Rebecca was trying to think. The bourbon had gone swiftly to her head, her thoughts came to her in slow floating amber-tinted shapes like clouds. Yet she was anxious, for something was wrong here. And she should not be here, in the Beardstown Inn with Niles Tignor.

She wondered why Tignor had surprised her in this way? Scattering dollar bills on a hotel bed. Her chest ached, as if a nerve were pinching her heart.

With renewed energy, Tignor said, “But this ain’t my surprise for you, Rebecca. That’s Herschel, now there’s me.”

Tignor stood, went to rummage through the pockets of his tossed-down coat, and returned with a small package wrapped in glittery paper: not a box, only just wrapping paper clumsily taped to enclose a very small item.

At once Rebecca thought A ring. He is giving me a ring.

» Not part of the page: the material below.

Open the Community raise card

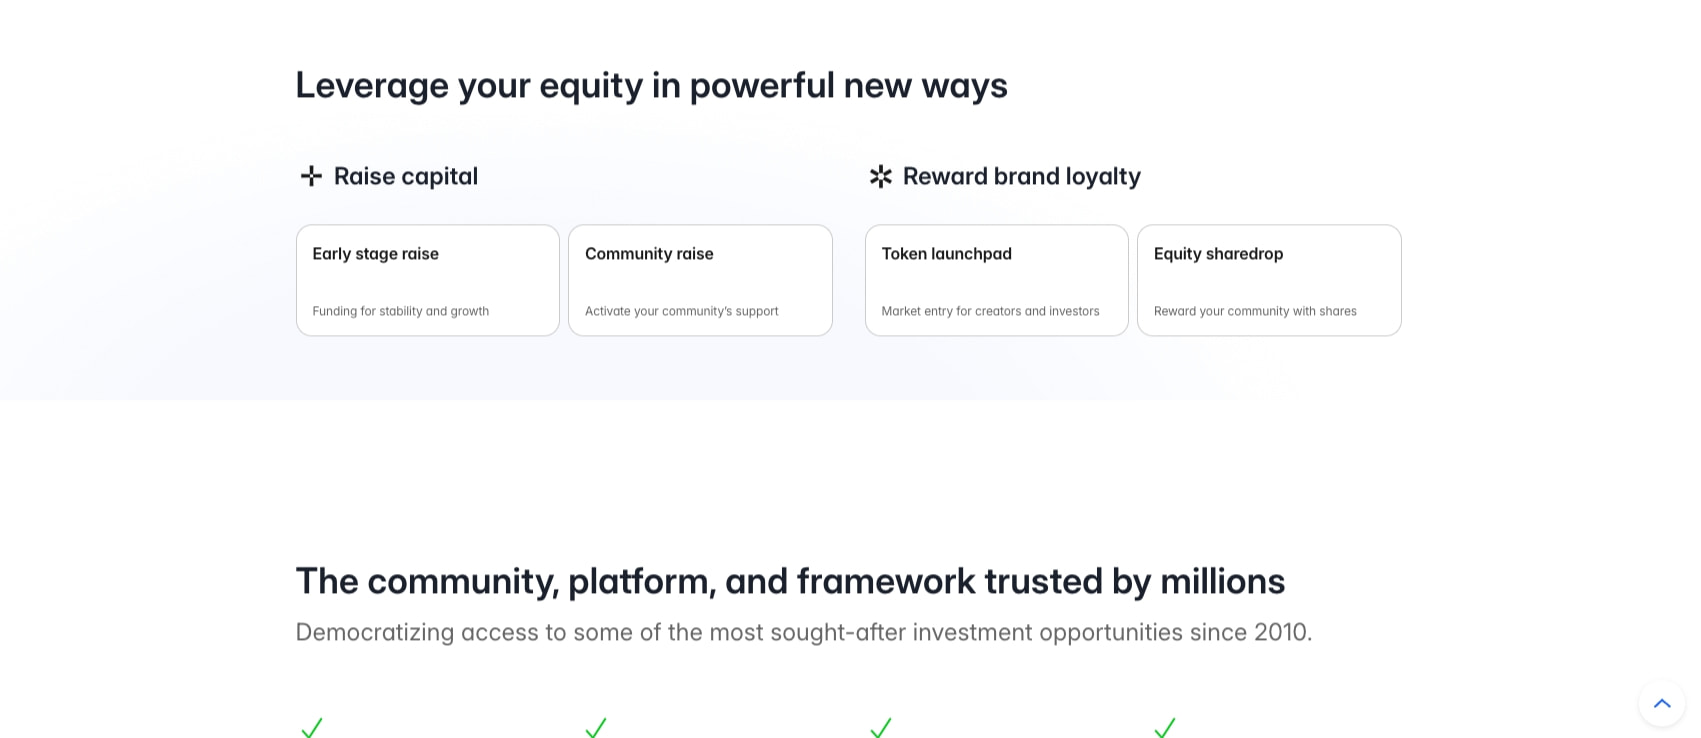click(700, 280)
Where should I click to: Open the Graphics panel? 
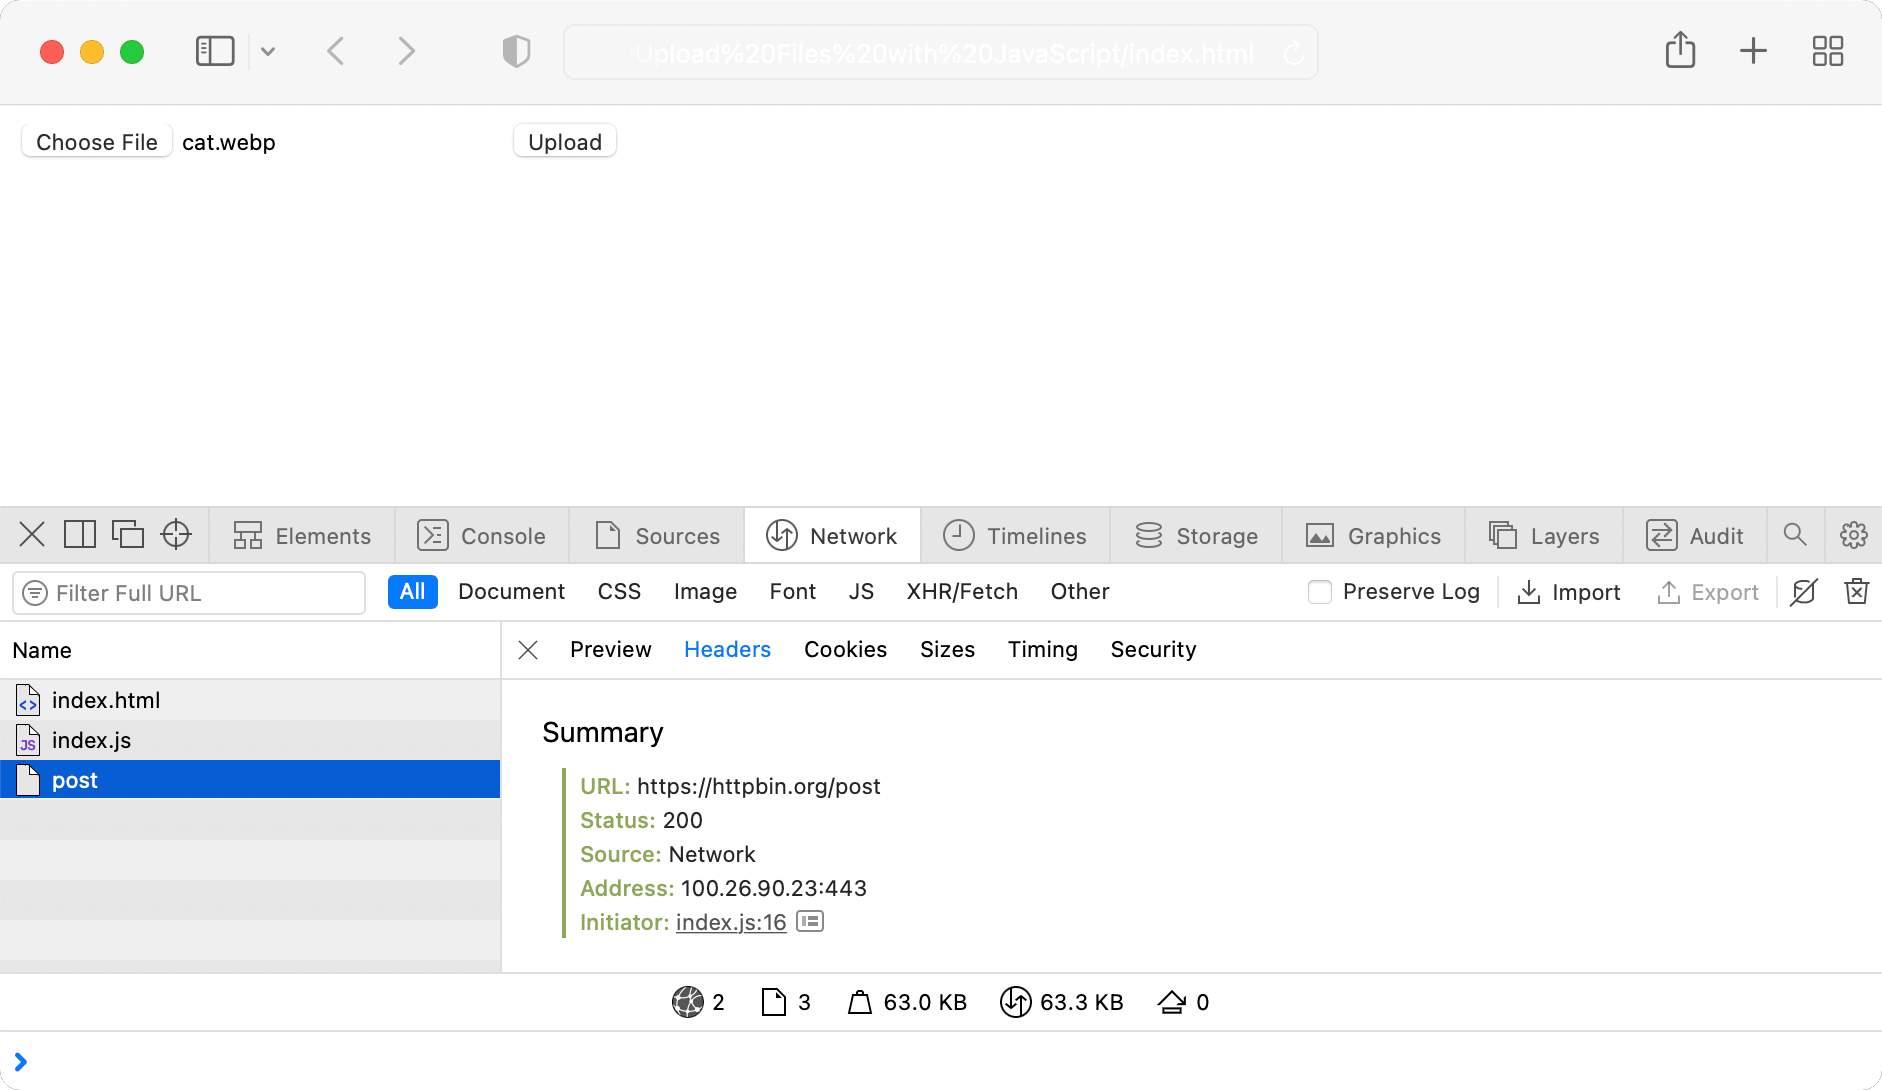1374,535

It was absurd to think so. Greedily, Rebecca’s eyes fastened on the small glittery package that Tignor was presenting to her with a flourish, in the way he shuffled and dealt out cards.

“Oh, Tignor. What is it…”

Her hands shook, she could barely open the wrapping paper. Inside was a ring: a milky-pale stone, not transparent but opaque, oval-shaped, of about the size of a pumpkin seed. The setting was silver, and appeared just slightly tarnished.

Still, the ring was beautiful. Rebecca had never been given a ring.

“Oh, Tignor.”

Rebecca felt weak. This was what she had wished for, and now she was frightened of it. Fumbling with the beautiful little ring, fearful of dropping it.

“Go on, girl. Try it. See if it fits.”

Seeing that Rebecca was blinded by tears, Tignor, with his clumsy fingers, took the ring from her and tried to push it onto the third finger of her right hand. Almost, the ring fit. If he had wanted to push harder, it would fit.